# Detecting Fraud - An Exploratory Data Analysis

A methodical EDA (exploratory data analysis) is comprised of four steps.   

  - The first of these steps involves loading the data into memory and storing it in a dataframe.  When a dataset does not fit into memory there are alternative methods of doing this - though I am unsure of what those are.
  -  In step 12 we will make the data set a "tidy data" set by following the guidelines established by Hadley Wickham.
 http://vita.had.co.nz/papers/tidy-data.html
  - Step three will use descriptive statistics and exploratory visualizations to understand the data at a macro level.
  - In step four we will aggregate the data and explore the group properties in a much more detailed manner.

In [None]:
import pandas as pd
import numpy as np
%matplotlib inline
# Importing pandas 0.18.1
# Importing numpy 1.12.1

In [None]:
import matplotlib
matplotlib.rcParams['figure.figsize'] = (12, 8)
matplotlib.pyplot.style.use('ggplot')
pd.set_option('max.rows', 100)

In [None]:
pd.__version__

In [None]:
np.__version__

In [None]:
matplotlib.__version__

### Step 1:  Loading and storing data set into a data frame

In [None]:
df = pd.read_csv('train.csv')
# importing preprocess to load 'train' dataset
# making dataframe df from 'train' dataset
# completes step 1 of a methodical EDA

### Step 2:  Making a tidy data set

In [None]:
df.shape
# Curious as to the size of the data set

In [None]:
df.head()
# curious as to the content of the data set

### Why look at the head of the data set?

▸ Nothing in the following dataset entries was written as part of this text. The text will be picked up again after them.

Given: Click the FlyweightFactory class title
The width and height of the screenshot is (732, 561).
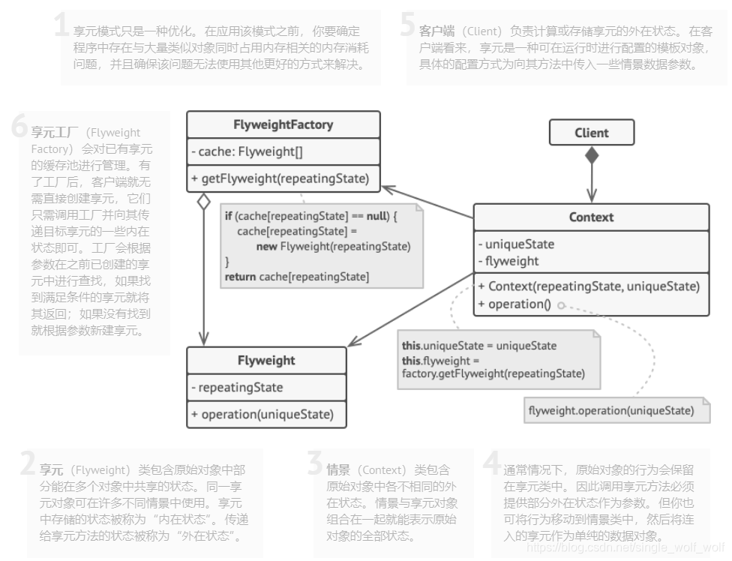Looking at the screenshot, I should coord(283,124).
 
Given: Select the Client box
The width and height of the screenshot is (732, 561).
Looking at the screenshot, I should coord(592,133).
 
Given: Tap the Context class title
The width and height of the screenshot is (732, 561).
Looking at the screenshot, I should coord(591,218).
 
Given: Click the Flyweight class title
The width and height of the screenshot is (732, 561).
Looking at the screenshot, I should coord(266,360).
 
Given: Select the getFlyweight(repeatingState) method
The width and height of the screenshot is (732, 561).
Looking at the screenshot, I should coord(280,178).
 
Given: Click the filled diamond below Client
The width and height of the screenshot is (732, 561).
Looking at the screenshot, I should coord(592,155).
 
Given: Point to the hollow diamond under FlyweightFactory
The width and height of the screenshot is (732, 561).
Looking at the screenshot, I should coord(202,202).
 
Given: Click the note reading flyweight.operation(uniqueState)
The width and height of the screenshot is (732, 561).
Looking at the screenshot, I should coord(610,410).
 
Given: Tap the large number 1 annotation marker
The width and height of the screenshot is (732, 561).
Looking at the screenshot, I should coord(62,26).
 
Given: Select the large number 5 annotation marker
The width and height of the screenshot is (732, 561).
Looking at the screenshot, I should coord(407,26).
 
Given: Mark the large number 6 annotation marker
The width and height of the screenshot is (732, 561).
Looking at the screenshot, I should coord(20,127).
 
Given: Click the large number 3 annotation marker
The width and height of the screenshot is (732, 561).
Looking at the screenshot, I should coord(316,464).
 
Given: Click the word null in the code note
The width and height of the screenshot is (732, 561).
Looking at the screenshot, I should coord(377,216).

I chose to begin step two of my EDA, tidying up the data set, by looking at the head of the data frame.  In doing this I can take a look at my column headers as well as the first 5 results where I am looking for the presence of the 3 indicators of a tidy data set:
- Each variable forms a column
- Each observation forms a row
- Each type of observational unit forms a table

Though not all of these are going to be appparent with only 5 observations listed, we can capture any of the obvious ones and correct them right away.

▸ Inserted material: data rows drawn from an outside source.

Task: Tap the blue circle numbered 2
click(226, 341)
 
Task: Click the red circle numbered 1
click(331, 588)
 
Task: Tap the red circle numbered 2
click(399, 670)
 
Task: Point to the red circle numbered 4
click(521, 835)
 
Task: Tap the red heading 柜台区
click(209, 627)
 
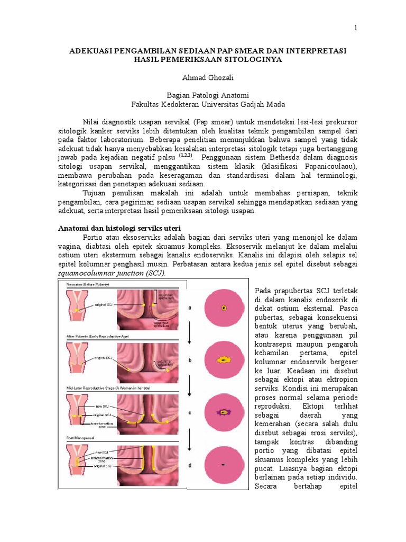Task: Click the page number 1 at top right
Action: (356, 28)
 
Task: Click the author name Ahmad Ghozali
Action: (204, 77)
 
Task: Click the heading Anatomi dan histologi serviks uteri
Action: (118, 227)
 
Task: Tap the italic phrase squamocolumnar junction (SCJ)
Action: (111, 273)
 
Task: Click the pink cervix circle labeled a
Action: (224, 307)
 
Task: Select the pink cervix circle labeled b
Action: (224, 359)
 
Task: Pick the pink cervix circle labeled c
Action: (224, 411)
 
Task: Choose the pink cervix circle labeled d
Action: (224, 464)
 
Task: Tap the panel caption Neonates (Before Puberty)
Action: (86, 285)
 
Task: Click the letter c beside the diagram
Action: (189, 412)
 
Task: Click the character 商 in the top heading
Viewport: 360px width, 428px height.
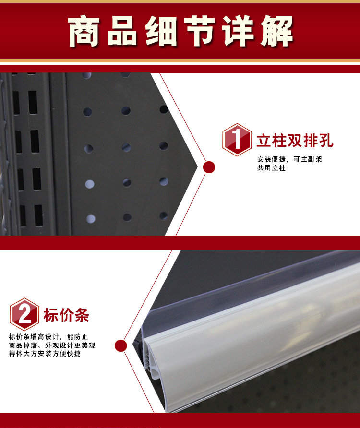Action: pyautogui.click(x=84, y=31)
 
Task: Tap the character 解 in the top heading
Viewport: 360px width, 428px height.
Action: pyautogui.click(x=276, y=31)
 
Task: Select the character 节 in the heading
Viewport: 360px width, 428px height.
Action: pyautogui.click(x=199, y=31)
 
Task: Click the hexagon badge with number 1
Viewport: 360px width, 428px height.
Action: pyautogui.click(x=237, y=140)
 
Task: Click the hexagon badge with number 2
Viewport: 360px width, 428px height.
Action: pyautogui.click(x=24, y=314)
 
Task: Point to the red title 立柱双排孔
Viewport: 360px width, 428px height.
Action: pyautogui.click(x=295, y=141)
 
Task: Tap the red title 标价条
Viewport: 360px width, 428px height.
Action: pyautogui.click(x=66, y=315)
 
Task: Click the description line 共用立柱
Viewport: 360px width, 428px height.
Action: pyautogui.click(x=271, y=168)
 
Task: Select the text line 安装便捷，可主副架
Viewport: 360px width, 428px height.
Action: pyautogui.click(x=289, y=159)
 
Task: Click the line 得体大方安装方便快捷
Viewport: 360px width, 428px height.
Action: pyautogui.click(x=45, y=354)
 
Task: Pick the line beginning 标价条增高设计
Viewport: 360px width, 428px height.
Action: pyautogui.click(x=48, y=337)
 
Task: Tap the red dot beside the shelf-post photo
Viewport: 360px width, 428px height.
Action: pyautogui.click(x=209, y=167)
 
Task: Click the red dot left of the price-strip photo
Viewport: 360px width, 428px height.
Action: pyautogui.click(x=121, y=345)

According to Hadley, the 5 most frequent causes of messy data are as follows:
- Column headers are values and not variable names
- Mulitple variables are stored in one column
- Variables are stored in both rows and colummns
- Observational units types of varying kinds are stored in the same table
- Multiple instances of a single observational type is found in numerous tables

At the on set alll of these stipulations seems to be in order.  I do however take issue with the ordering of the columns.  Fixed variables should come first (left-most) followed by the measured variables.  Currently, all we have are fixed variables and the flow of the columns makes sense to me with the exception of the 'id' column.  It is my belief that this is a unique identifier for each transaction and as such it makes more sense to me that this column be moved to the far left side of the data frame.  I've also corrected the column header 'oldbalanceOrg' to 'oldbalanceOrig' thinking that the typo ought to be corrected.

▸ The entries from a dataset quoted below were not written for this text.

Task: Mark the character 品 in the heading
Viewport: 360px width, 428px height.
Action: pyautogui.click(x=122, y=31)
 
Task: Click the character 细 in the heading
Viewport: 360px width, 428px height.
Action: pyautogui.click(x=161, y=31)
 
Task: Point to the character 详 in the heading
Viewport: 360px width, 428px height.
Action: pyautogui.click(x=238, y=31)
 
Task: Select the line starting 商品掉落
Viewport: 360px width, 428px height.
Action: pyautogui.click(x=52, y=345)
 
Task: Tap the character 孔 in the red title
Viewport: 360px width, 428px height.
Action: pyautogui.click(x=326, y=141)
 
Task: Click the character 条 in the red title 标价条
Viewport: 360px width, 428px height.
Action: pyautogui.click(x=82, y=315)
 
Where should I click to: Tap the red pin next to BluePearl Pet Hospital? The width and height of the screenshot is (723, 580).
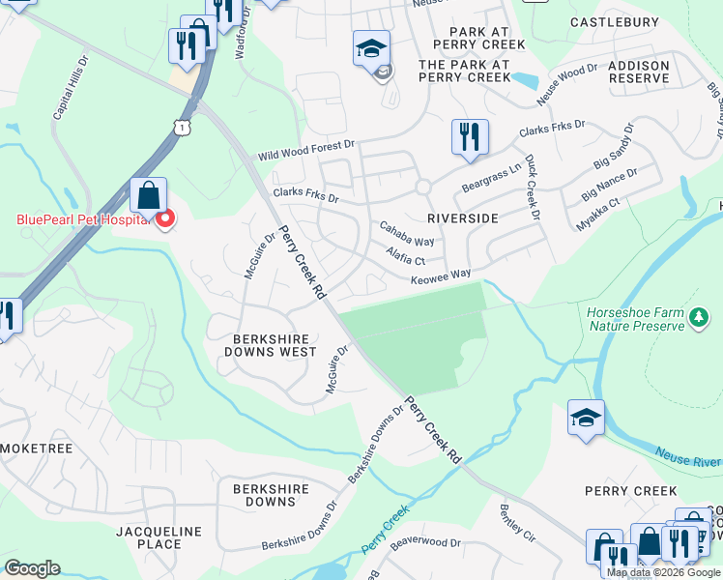pos(164,218)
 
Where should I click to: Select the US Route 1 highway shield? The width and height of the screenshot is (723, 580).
pos(182,127)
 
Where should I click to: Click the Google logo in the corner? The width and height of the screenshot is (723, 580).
pos(32,568)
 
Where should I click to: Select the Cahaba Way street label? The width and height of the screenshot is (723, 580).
pos(406,234)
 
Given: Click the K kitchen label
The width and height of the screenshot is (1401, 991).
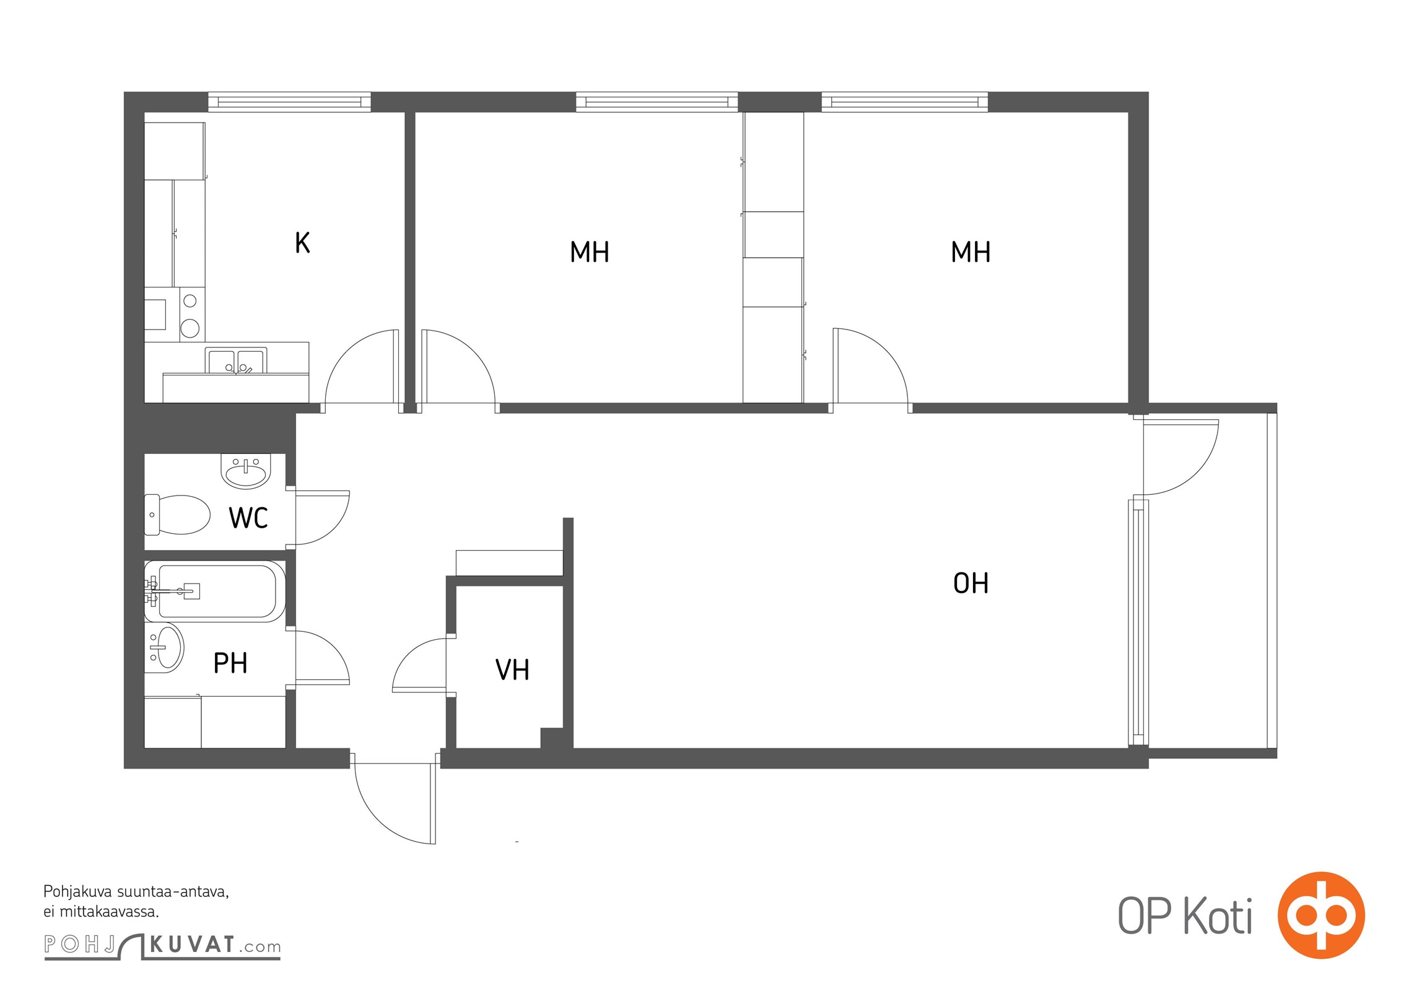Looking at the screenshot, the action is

As the analysis continues to deepen I will continue to look for additional manners to tidy up my data set where it is warranted.

In [None]:
df = df[['id', 'step', 'type', 'amount', 'nameOrig', 'oldbalanceOrg',
         'newbalanceOrig', 'nameDest', 'oldbalanceDest', 'newbalanceDest',
         'isFraud']]
df.head()
# moving 'id' column to the left end of df

In [None]:
df = df.rename(columns={'oldbalanceOrg': 'oldbalanceOrig'})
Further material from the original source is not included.